Si dà il caso che in questi giorni sia uscito nelle sale cinematografiche il film "Il Gioiellino" che ricostruisce le vicende del crac da 14 miliardi di Parmalat con l'attore Remo Girone nei panni di Tanzi e Tony Servillo in quelli del suo bracciodestro, Fausto Tonna. Nella ricostruzione cinematografica i due personaggi si scambiano battute del tipo: "i soldi non ci sono più!, dove li troviamo?, facciamo una rapina?, no, allora inventiamoli".
Questo linguaggio non ha nulla a che vedere con i dialoghi che sono corsi tra i titolari del Fondo Charme quando si sono trovati di fronte al problema di cacciare un miliardo per acquisire il 30% del Gruppo caseario. L'unica analogia si può ritrovare casomai nelle ultime parole: "i soldi non ci sono!", perché è proprio questo il problema contro il quale è andato a sbattere il Fondo lussemburghese del lusso guidato da Matteo Montezemolo, figlio del presidente di Ferrari.

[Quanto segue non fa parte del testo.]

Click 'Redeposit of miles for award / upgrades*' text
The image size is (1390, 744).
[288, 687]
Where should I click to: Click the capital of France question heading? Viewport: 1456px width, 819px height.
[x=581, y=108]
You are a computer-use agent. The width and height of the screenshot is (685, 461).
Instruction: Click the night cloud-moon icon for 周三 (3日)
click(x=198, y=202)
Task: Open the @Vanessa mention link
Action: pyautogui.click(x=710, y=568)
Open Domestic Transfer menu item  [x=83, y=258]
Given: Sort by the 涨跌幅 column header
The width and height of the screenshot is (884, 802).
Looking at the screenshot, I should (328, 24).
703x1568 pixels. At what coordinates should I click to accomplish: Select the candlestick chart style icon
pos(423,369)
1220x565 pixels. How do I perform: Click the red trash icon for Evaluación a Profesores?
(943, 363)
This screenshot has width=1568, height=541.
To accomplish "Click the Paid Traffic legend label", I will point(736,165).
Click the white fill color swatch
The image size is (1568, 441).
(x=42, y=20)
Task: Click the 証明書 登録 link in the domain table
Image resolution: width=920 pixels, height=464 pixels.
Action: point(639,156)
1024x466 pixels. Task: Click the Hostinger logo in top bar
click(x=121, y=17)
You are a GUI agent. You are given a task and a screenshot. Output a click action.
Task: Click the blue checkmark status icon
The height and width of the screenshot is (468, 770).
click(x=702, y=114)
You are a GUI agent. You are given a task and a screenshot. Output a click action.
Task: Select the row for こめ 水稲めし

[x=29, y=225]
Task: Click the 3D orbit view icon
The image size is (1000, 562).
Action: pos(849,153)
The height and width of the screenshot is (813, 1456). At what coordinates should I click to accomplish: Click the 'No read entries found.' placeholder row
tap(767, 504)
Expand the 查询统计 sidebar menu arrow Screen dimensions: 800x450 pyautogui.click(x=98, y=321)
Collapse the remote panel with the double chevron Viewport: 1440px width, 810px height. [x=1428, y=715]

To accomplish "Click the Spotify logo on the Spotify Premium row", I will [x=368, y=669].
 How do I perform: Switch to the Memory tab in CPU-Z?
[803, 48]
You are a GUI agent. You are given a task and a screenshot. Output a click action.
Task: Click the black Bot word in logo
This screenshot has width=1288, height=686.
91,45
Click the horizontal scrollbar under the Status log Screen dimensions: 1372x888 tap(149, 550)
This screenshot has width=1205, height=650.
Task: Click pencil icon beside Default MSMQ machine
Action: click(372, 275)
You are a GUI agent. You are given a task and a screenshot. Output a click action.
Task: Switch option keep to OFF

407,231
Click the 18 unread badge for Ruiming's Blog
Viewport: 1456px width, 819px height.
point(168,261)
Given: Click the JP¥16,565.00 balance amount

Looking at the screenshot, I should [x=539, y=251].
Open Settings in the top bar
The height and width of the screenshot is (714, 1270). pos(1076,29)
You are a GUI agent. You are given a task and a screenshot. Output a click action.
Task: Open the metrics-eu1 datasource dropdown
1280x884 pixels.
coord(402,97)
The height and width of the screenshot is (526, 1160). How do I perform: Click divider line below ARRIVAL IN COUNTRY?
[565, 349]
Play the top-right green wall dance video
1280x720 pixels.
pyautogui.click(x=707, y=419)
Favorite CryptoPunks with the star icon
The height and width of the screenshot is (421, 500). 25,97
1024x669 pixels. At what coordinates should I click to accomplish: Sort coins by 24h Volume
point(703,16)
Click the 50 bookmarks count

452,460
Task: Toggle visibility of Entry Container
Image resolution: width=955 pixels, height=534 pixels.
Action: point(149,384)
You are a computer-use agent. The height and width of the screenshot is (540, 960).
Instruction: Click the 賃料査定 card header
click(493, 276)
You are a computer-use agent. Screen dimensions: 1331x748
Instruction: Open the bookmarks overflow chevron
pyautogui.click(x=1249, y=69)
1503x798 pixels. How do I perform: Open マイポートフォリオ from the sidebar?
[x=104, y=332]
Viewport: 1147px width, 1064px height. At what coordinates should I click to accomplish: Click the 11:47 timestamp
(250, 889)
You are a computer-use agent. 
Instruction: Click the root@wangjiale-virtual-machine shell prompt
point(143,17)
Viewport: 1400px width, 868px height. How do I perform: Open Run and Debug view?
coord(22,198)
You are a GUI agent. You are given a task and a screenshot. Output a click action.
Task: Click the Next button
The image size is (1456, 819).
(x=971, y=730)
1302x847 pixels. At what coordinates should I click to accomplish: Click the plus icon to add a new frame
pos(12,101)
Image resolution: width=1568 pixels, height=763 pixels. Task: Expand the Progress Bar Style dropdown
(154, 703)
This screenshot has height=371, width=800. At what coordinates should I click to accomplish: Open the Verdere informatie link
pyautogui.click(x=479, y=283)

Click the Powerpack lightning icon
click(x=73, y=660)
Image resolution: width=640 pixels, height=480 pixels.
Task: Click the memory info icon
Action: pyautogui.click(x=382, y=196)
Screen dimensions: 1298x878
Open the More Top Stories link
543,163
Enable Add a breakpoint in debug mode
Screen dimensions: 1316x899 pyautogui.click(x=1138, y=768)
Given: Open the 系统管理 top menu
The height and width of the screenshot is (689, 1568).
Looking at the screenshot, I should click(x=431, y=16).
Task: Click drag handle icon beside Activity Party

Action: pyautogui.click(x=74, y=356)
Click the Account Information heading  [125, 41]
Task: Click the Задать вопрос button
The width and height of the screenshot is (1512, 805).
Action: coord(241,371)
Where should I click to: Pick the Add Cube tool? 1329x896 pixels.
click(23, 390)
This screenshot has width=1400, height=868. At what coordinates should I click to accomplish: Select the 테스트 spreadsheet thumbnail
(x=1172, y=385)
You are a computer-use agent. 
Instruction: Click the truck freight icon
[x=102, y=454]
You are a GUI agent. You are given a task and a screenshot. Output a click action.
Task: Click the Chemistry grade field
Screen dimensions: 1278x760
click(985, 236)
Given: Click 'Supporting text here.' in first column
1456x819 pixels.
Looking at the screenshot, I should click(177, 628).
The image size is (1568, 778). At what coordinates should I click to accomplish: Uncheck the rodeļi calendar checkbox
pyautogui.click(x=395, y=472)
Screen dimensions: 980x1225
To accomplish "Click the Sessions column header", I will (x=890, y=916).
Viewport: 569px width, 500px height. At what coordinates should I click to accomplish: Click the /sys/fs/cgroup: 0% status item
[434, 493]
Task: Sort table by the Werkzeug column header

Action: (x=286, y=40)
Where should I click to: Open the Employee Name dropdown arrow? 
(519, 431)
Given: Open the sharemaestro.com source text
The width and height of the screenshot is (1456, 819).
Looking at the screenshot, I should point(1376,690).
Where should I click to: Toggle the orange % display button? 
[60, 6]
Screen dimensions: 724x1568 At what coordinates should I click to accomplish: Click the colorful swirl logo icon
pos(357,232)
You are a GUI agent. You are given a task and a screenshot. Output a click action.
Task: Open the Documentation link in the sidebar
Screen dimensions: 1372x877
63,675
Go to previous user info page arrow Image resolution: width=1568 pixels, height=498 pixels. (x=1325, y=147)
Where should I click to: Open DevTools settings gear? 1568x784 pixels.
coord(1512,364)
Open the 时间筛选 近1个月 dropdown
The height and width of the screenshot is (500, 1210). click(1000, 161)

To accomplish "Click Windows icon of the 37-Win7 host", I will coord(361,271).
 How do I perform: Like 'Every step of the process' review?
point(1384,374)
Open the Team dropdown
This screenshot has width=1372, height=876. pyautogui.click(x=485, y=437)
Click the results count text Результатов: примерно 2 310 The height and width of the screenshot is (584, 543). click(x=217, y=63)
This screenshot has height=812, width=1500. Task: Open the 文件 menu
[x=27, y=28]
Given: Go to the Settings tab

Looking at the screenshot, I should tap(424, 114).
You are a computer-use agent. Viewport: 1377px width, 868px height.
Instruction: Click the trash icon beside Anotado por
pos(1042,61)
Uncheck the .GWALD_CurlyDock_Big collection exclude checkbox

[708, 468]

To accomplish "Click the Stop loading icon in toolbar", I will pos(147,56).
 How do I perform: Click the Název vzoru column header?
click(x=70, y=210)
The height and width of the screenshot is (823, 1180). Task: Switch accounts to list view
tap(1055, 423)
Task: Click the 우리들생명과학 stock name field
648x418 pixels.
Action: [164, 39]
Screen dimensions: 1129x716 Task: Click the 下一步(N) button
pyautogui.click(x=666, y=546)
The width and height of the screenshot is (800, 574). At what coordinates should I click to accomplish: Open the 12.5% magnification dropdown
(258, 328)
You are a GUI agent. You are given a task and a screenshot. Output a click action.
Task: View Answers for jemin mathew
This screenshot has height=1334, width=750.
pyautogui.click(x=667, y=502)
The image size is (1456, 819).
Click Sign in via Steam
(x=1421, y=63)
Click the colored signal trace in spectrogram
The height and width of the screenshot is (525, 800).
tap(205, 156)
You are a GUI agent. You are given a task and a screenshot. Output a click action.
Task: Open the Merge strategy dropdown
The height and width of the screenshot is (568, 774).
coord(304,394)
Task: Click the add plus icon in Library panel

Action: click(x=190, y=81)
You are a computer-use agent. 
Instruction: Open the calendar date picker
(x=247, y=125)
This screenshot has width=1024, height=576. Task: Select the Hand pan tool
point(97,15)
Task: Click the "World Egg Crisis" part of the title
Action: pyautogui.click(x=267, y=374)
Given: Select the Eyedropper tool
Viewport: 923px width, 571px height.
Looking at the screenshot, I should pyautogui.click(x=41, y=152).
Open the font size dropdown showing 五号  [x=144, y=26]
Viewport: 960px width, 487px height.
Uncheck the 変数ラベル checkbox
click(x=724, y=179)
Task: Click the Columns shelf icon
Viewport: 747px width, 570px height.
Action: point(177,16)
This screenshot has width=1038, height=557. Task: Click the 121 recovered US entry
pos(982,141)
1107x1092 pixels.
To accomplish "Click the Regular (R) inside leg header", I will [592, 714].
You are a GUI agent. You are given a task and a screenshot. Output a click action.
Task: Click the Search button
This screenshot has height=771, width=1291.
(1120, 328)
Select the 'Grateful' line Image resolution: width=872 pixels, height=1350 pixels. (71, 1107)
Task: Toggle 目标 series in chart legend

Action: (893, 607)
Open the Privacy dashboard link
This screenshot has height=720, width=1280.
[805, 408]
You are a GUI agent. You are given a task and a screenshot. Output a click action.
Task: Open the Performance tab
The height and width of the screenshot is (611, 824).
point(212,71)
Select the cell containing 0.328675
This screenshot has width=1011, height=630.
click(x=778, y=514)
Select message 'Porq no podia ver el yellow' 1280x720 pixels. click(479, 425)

In realtà la speranza di Luchino padre e di Dieguito era che a mettere i denari sul tavolo fosse la Banca Imi di IntesaSanPaolo, l'Istituto dove al vertice si trova quel Corradino Passera che ha aiutato i patrioti di Cai e ha messo 700 milioni in Ntv, la società dei treni per l'Alta Velocità. Così non è stato, e con un laconico comunicato il Fondo Charme si è ritirato dall'avventura con la scusa che i tempi erano troppo stretti per costruire un'operazione così imponente. La giustificazione non convince perché non è immaginabile che uomini scaltri come Luchino e Dieguito abbiano deciso di gestire il dossier del latte all'ultimo momento.
Certamente a farli riflettere sono le voci rimbalzate da Rio de Janeiro di un'offensiva del colosso dello yogurt e del latte Lacteos do Brasil che con l'aiuto di Banca Leonardo di Leonardo Braggiotti sarebbe pronto a lanciare un'Opa su Parmalat per diventare il primo azionista con circa il 20% del capitale. Gli analisti sono scettici su questa scalata straniera e scettico più di tutti è il 77enne Enrico Bondi che cerca di difendere l'italianità dell'azienda sia contro i brasiliani di Lacteos che arriveranno in Italia giovedì, sia contro l'improvvisa fiammata patriottica del Fondo Charme.
In questo scenario vale la pena di segnalare l'opinione che circola negli ambienti della finanza milanese secondo la quale IntesaSanPaolo avrebbe bloccato la cordata di Luchino per evitare di finire in un altro tunnel di polemiche. Su questa linea si sarebbero trovati in pieno accordo sia Gaetano Miccichè che Corradino Passera, ma c'è chi aggiunge con malizia che lo stop ai patrioti-lussemburghesi sarebbe arrivato dall'arzillo vecchietto Abramo-Bazoli, infastidito dagli sgomitamenti polemici di Dieguito Della Valle.